#174 "Echo Man" Sam Holland
Zawsze z utęsknieniem czekam na dobre kryminały, które pochłaniają od pierwszej strony i nigdy nie dają o sobie zapomnieć. Doczekałam się. „Echo Man” jest genialny.
Autor: Sam Holland
Wydawnictwo: Muza
Premiera: 27.04.2022
Seryjny morderca popełnia szereg makabrycznych zbrodni.
Wiele wskazuje, że zabijając, wzoruje się na słynnych mordercach. Ale
kopiowanie zbrodni wkrótce przestanie mu wystarczać... Na terenie całej Anglii
dochodzi do serii pozornie niepowiązanych ze sobą morderstw. Za każdym razem
sprawca stosuje inne wyrafinowane metody, zawsze jest bezwzględny i niezwykle
okrutny. Jego działań nie da się przewidzieć. Policja nie dostrzega między
zbrodniami żadnego związku. W śledztwie prowadzonym przez dwójkę detektywów
dochodzi w końcu do przełomu. Pojawia się teoria o naśladowcy, czyli zabójcy,
który kopiuje najbardziej osławionych seryjnych morderców. Teoria ta wydaje się
nieprawdopodobna, a nawet niedorzeczna. Śledczy szybko jednak dostrzegają
zbieżności między ostatnimi bestialskimi morderstwami i głośnymi sprawami z
przeszłości. Czy zdążą powstrzymać mordercę, któremu w końcu rekonstrukcje
przestają wystarczać? Czy zdążyć wcielić w życie swój własny plan, bardziej
szokujący niż wszystkie zbrodnie do tej pory?
Co sądzę?
Kryminały są obecne w moim życiu już kilka dobrych lat.

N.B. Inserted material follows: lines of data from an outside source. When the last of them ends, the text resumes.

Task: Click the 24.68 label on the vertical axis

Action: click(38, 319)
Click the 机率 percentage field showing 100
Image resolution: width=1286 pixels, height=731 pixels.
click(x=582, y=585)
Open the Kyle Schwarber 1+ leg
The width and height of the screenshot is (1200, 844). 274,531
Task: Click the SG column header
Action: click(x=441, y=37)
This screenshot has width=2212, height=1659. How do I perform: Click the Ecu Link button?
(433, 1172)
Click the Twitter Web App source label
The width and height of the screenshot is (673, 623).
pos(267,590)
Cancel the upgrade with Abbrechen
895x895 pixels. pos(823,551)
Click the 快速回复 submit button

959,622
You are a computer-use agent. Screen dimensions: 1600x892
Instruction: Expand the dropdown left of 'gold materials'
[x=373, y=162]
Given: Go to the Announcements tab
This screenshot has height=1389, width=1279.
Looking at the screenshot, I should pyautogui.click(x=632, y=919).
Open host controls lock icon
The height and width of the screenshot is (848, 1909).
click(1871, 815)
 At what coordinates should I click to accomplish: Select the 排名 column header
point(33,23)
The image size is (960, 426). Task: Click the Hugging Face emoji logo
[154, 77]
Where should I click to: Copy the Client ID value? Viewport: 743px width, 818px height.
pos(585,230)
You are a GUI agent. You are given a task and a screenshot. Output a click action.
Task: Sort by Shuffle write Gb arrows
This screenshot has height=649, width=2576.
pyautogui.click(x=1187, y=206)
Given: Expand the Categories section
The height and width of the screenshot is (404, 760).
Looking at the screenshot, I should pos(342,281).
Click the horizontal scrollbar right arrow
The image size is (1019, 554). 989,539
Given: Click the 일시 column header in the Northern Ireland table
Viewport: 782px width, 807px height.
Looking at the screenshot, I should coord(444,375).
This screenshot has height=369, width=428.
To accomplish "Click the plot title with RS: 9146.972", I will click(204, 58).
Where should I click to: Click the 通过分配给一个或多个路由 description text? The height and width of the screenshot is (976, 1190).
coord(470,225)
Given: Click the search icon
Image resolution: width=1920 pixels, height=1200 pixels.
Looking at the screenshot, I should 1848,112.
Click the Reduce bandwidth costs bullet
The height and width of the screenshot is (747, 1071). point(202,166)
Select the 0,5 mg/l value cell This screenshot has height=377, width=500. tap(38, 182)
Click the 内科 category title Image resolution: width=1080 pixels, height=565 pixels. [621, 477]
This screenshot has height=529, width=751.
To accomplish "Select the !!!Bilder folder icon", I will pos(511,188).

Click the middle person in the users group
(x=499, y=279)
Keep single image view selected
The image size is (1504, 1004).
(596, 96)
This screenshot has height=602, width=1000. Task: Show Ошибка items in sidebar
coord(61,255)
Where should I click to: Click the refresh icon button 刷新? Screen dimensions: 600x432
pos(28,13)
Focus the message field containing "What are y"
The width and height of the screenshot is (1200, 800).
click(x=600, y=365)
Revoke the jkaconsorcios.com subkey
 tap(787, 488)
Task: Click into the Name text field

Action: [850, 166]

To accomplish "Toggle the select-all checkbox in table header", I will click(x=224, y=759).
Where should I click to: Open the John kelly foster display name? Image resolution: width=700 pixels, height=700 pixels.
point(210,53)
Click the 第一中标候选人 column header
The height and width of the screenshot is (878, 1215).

Zdarzają się lepsze, gorsze, średnie i takie, których nie sposób zapomnieć. Do tych
ostatnich należą chociażby książki mojego ukochanego Bernarda Miniera, a także
kilka innych tytułów, jak choćby seria „Czwarta Małpa” czy „Witajcie w Puppet
Show”, o którym niestety nie było specjalnie głośno. „Echo Man” to kolejna pozycja,
która bez najmniejszych wątpliwości dołącza do grona najlepszych.
W wielkim skrócie nakreślę Wam, w czym rzecz, choć mam ogromną
nadzieję, że „Echo Man” wyskakuje Wam z lodówki i wiecie już to doskonale. Otóż
Echo Man to seryjniak, który zabijając, wzoruje się na słynnych mordercach. I
to na wielu słynnych mordercach… Policja robi, co może, by go namierzyć, ale
jak możecie się domyślić – nie jest łatwo.
Nawet nie wiecie jak bardzo żałuję, że ta lektura jest już za mną i jak Wam zazdroszczę, że macie ją jeszcze przed sobą. To kryminał idealny. Pochłonie Was od pierwszych stron i będzie Wam towarzyszył nie tylko do momentu jego skończenia, ale jeszcze długo po nim. Niezwykle brutalny, przepełniony przemocą i złem. Czego jednak się spodziewać po kimś, kto z rozmysłem skazuje ludzi na cierpienie i odtwarza zbrodnie najgroźniejszych morderców? To najpodlejszy zwyrodnialec.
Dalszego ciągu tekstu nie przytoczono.